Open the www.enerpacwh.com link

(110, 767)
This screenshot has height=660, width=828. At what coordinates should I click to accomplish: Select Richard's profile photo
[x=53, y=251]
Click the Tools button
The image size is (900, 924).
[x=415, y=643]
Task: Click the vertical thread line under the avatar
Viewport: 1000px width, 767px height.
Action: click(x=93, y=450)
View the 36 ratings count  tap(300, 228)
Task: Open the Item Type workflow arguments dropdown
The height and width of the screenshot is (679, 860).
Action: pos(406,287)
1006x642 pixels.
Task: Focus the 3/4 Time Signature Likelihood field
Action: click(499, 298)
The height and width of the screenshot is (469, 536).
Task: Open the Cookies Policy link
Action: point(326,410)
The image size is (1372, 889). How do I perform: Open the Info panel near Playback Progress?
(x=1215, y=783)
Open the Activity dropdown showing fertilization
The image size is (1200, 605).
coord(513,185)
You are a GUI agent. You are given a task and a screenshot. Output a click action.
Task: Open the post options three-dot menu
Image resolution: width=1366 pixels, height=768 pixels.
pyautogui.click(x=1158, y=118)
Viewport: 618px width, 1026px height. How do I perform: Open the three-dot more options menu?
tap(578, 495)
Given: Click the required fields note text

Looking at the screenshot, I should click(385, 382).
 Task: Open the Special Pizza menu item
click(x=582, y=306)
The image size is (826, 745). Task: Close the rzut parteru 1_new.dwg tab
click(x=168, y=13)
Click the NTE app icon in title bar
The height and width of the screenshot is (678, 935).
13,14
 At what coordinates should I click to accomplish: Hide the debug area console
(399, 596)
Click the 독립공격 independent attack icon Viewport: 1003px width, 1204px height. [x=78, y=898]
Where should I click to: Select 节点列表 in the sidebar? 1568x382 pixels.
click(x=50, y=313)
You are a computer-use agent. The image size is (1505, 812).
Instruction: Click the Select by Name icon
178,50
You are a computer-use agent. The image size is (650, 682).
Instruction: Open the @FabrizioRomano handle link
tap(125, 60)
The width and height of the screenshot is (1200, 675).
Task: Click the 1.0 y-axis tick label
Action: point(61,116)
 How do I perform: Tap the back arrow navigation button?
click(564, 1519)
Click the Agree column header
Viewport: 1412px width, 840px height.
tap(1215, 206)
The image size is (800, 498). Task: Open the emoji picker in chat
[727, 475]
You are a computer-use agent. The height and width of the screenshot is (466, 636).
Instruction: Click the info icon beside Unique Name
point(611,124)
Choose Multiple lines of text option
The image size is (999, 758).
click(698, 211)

+---+

**EXERCISE DIRECTIONS:** Only the lines containing the word "dropdown" should be returned from the data above.

**SOLUTION FOR THIS PROBLEM:**
Task: Open the Item Type workflow arguments dropdown
Open the Activity dropdown showing fertilization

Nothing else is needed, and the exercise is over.